Tanzania, for example, has negotiable concession with an investor who has invested at least USD50m in the country. NSSF Uganda has invested more than USD500m in Tanzania. This investment can be used as a leverage to negotiate with Tanzania on matters of national interest to Uganda. NSSF Uganda has invested more than USD1.2Bn in Kenya. This level of investment can be used as a leverage to negotiate with Kenya on matters of national interest to Uganda. Would the Kenya government support be blocking their markets to our Latto milk, if they knew how much Uganda has invested in Kenya?
What is needed is that our diplomatic and political heads are furnished with this type of investment information. Cost of this leveraging these investments is “0”, Is H.E the President, who is the Chief Foreign Relations Officer of the country, furnished with this information? When the MD travels to those countries, does he interact with our ambassadors to let them be part of, and leverage those investment portfolios? My interaction with our Ambassador to Tanzania recently confirm no knowledge of the same.
There are other potential opportunities that will require more funds and more sophisticated restructuring. For example, now that the UMEME concession will not be renewed, can NSSF, with 23% shareholding, be encouraged to negotiate a deal at good concession and, therefore, minimize the impact of required cash flow to close pay out the shareholders.
Can the government partner with NSSF to provide affordable housing, and related lower interest loans that will contribute to owning a house more affordable to workers who are savers and other Ugandans? The opportunities are immense. The government has to ensure that NSSF is transparent and is managed well. This will improve trust in the Fund and lead to rapid growth, which growth can fund more opportunities as they come.
Allegation of Financial Impropriety (Pension Towers)
This is a project that was launched in 2006, but construction began in 2008. It’s an office complex consisting of 3 towers of 25 stories with 75,000 square meters (807.293sqf) of space with a contract cost of UGX260Bn. First phase by ROKO Construction Company cost UGX42.5Bn, in August 2012, China Civil Engineering Construction Corporation (CCECC) was awarded the second phase at a contract price of UGX222.3Bn. Later in 2018, the second phase construction cost was announced at $110M.
In 2012, Inspector General of Government (IGG) investigated and confirmed that the selection of the contractors contravened PPDA procedures with awarded Bidder contract cost of project being UGX20Bn, higher than that of another contractor. The award was cancelled by IGG and Head Procurement fired. In 2018, a new contractor, China Railway Construction Engineering Group Limited was awarded at anew revised cost of construction of USD110m (410Bn).
This made the construction price to go up by 57%. The project was contracted on the basis of the contractor using his money to design and build and when completed, NSSF will then pay the contractor. However, the terms have since been changed. Details of allegations on Pension Towers; A) Pension Towers being built by China Railway Construction Engineering Group. It is alleged that, 5%of the contract value was paid in commissions by the contractor to Richard Byarugaba through De-point Consultants Limited.

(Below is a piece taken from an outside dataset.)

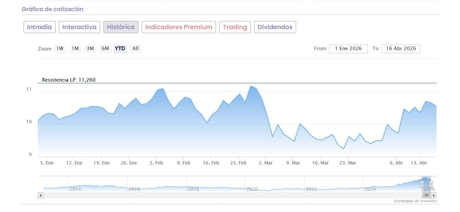View the Dividendos tab
460x212 pixels.
(x=275, y=27)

The money was wired to a Bank in Mauritius and then to Barclays Bank in London, according to a source who is willing to provide information directly to H.E the President and provide evidence of transaction. Additionally, another variation totalling UGX75Bn, was processed for Pension Towers, and currently, a new requisition totalling about UGX40Bn in variation is before Solicitor General for approval.
The total cost of Pension Towers stands at approximately UGX.485Bn. If the new variation is to be approved, it will stand at UGX522Bn (5% of UGX522Bn is 26,100,000,000 Ed ). Allegation of Collusion with Contractor; NSSF awarded Pension Towers with the Requirements/Building Terms and Conditions of the contractor that the contractor will finance the construction and will be paid at the end of the project.
Can you confirm to me if the Board of Directors changed the terms and conditions? Are you aware as Board of Directors, that the MD has been authorizing payment based on a certificate of completion? What is your explanation on the costs of the project escalation? On the crack in the building, its alleged that all money for commission from contractor were passed through Ssentongo & Company and routed through various consulting firms. Can the board use the services of government engineers of any of the big four to verify the crack, rather than relying on the same company working as supervising consultants? Do you expect them to accuse themselves?
One of the terms of the contract was that the interest was to be factored in the prices at the tendering stage and was supposed to cover the delayed payment for the whole construction period. Now that they have been paid earlier than the period that was anticipated at bidding, has the interest reduced? Did the MD disclose this and where is the money for interest?” Other Corruption Allegations: To be continued…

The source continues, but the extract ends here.